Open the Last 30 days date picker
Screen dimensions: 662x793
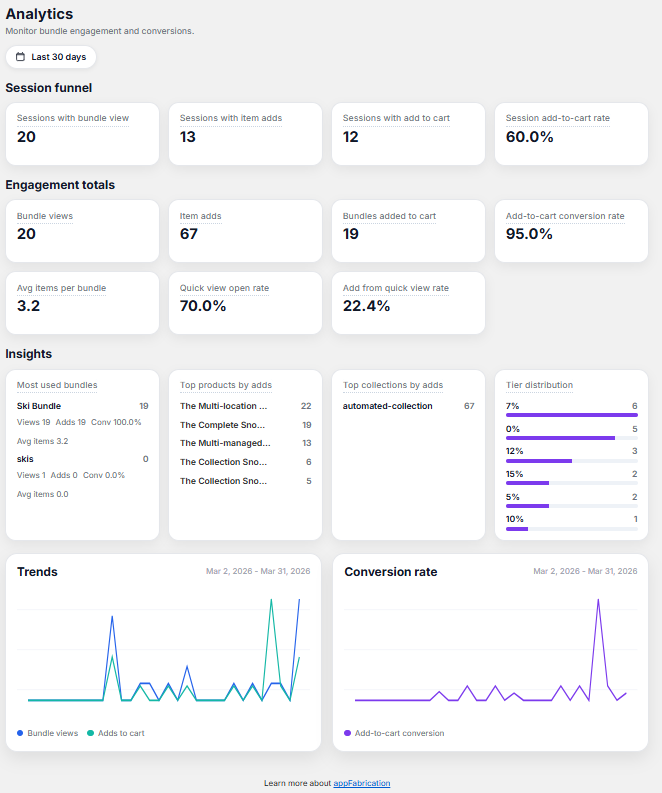[51, 57]
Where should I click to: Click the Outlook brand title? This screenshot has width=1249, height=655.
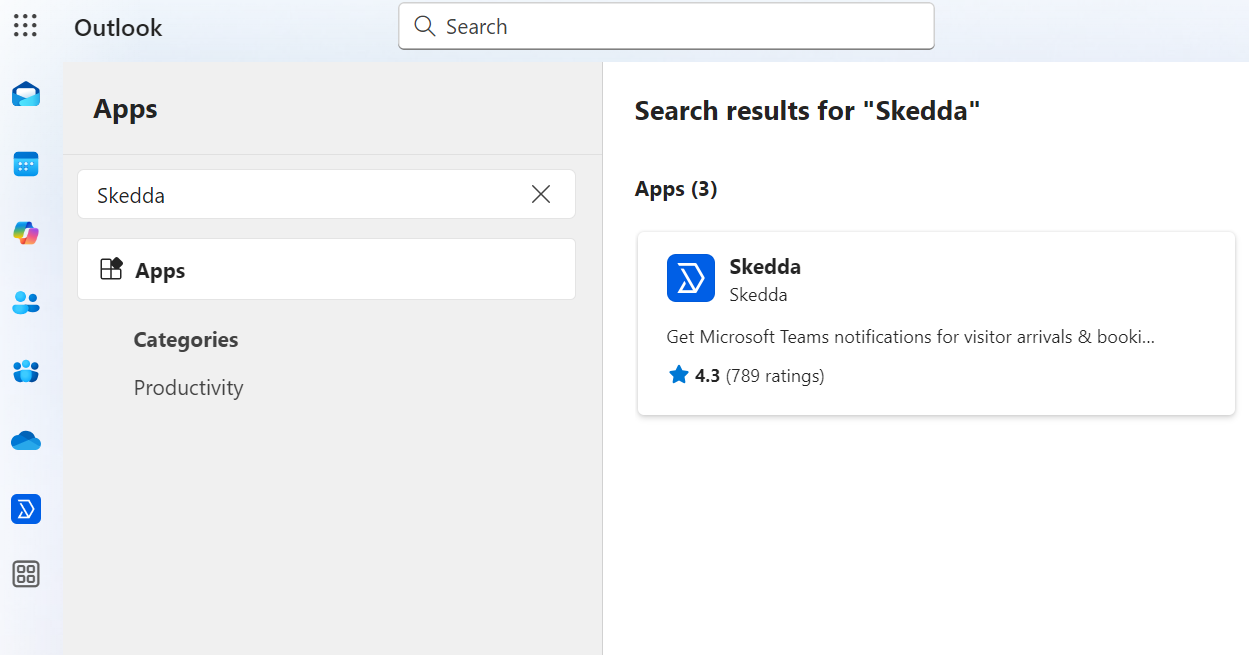tap(118, 28)
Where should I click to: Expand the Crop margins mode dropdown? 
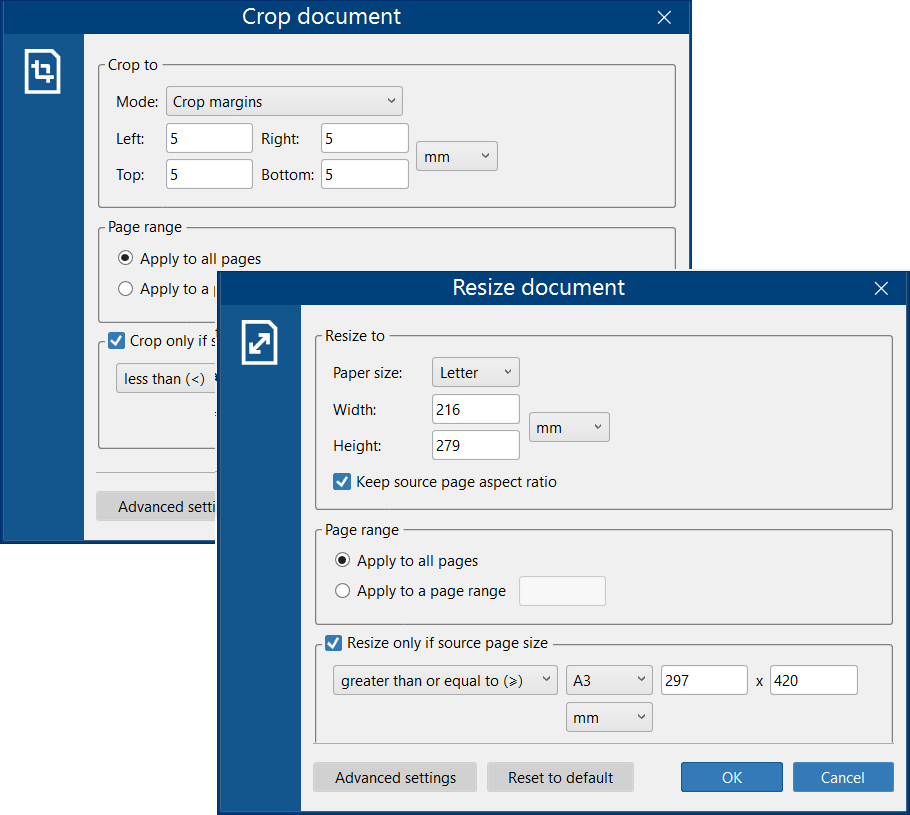click(x=284, y=101)
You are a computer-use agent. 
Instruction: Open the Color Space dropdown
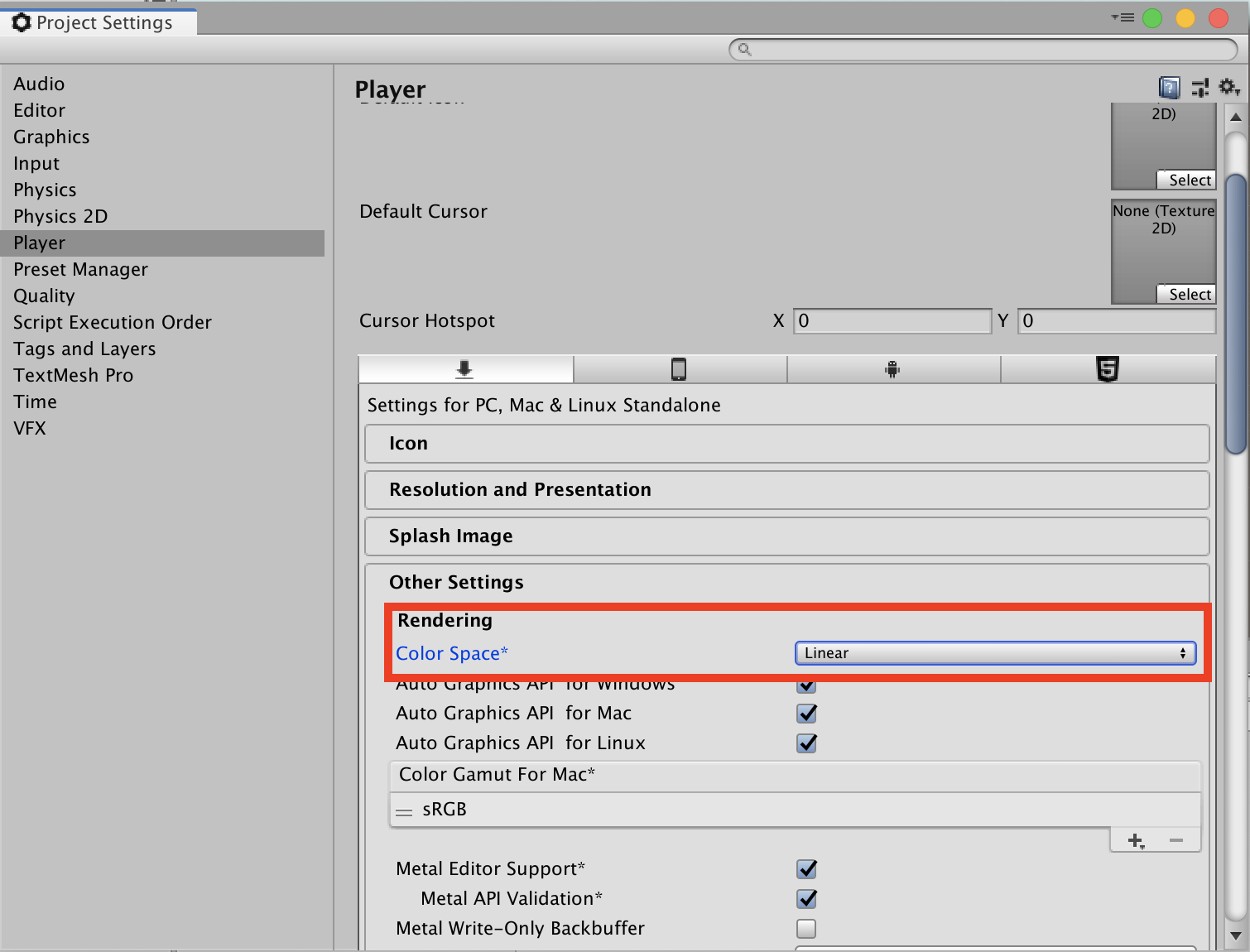point(995,653)
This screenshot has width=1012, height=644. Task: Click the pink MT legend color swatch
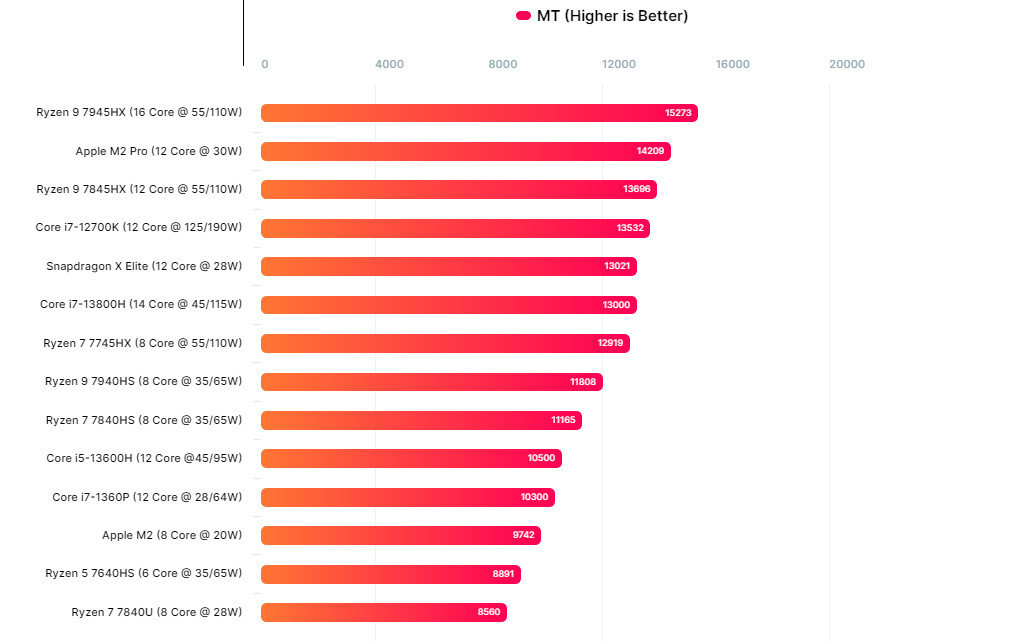point(523,16)
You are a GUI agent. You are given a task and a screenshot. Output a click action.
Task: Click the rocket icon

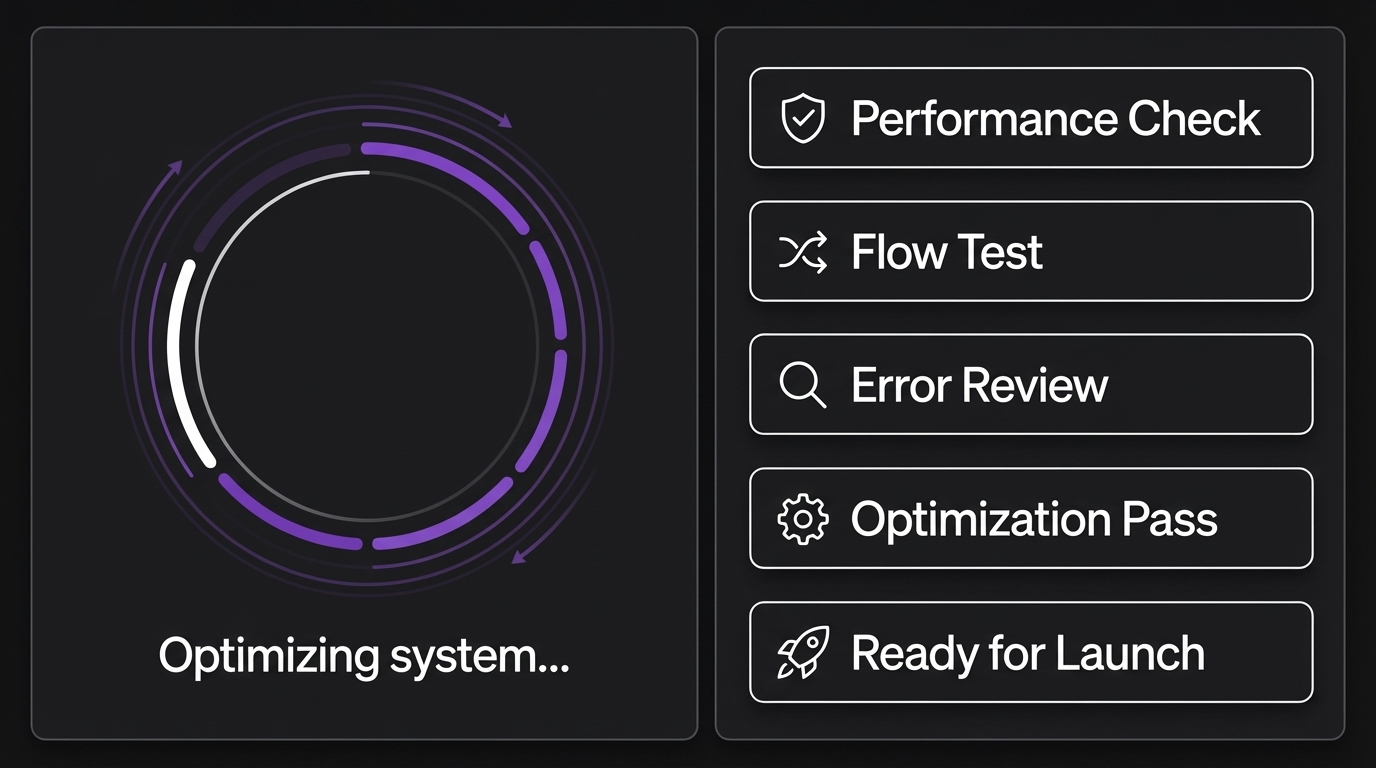click(x=802, y=653)
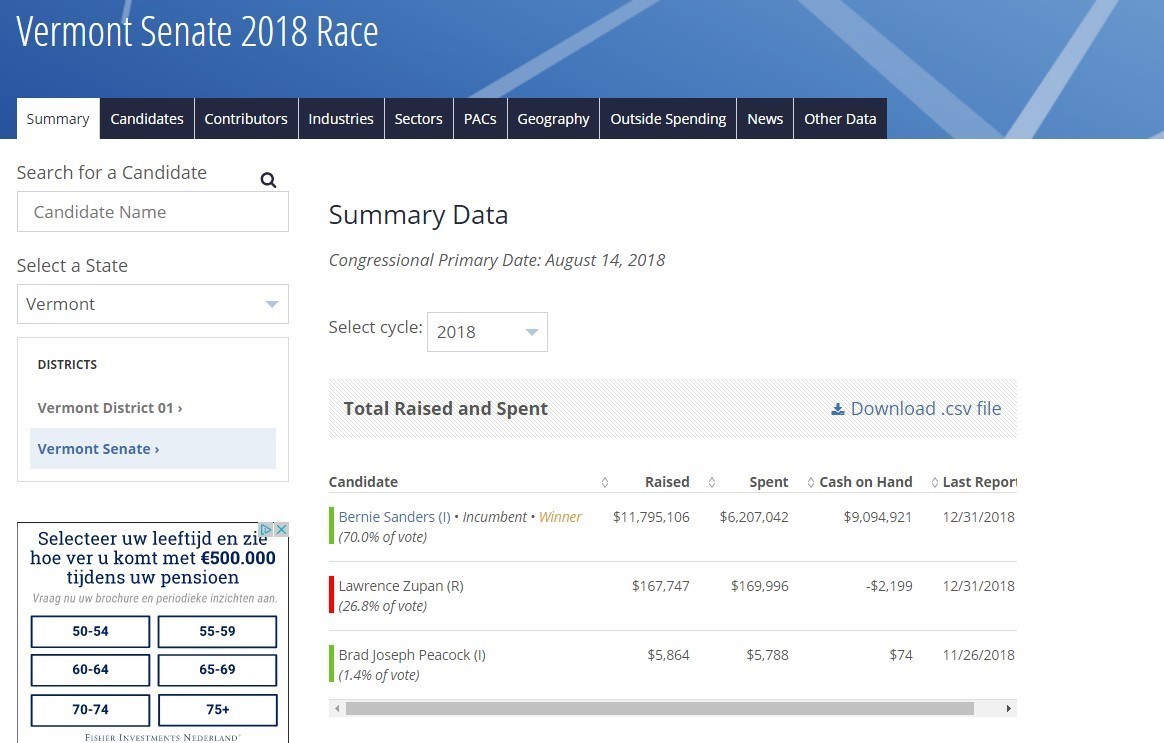The width and height of the screenshot is (1164, 743).
Task: Switch to the Candidates tab
Action: pyautogui.click(x=147, y=119)
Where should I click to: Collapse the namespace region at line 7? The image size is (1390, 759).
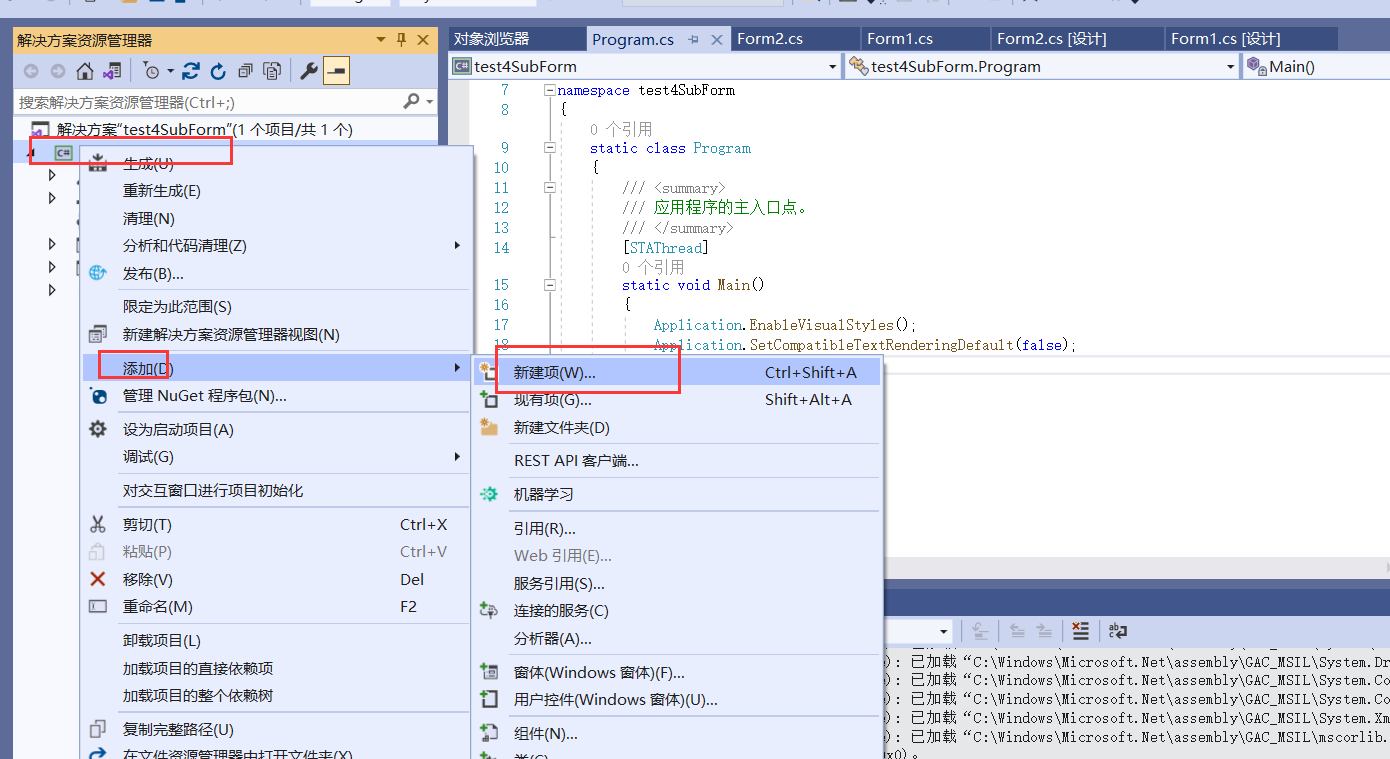(548, 89)
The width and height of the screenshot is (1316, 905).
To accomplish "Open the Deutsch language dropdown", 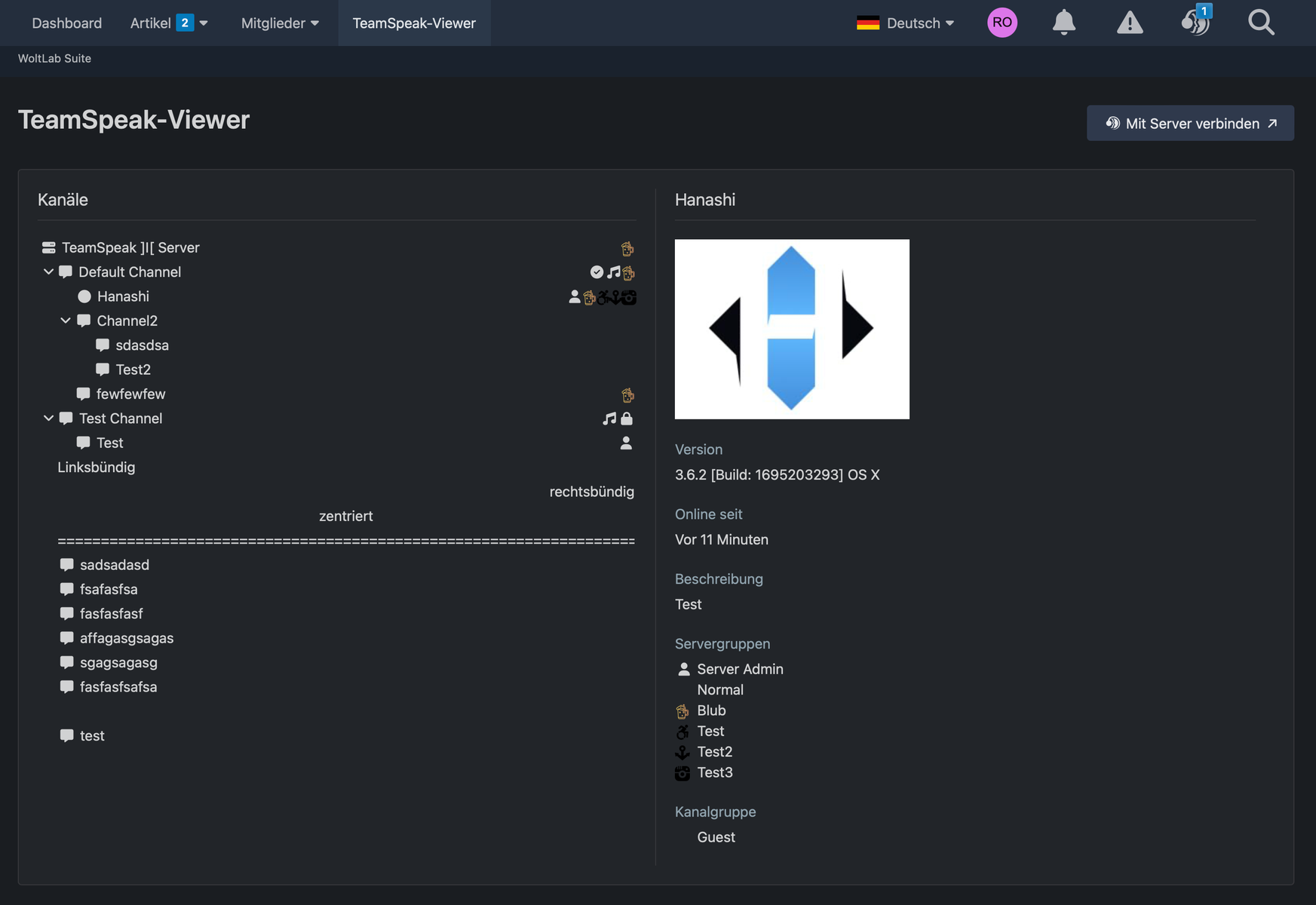I will 905,23.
##########
Work out how many lines of the entries hold the word "agent", and write only that figure.

**Response to this task**
2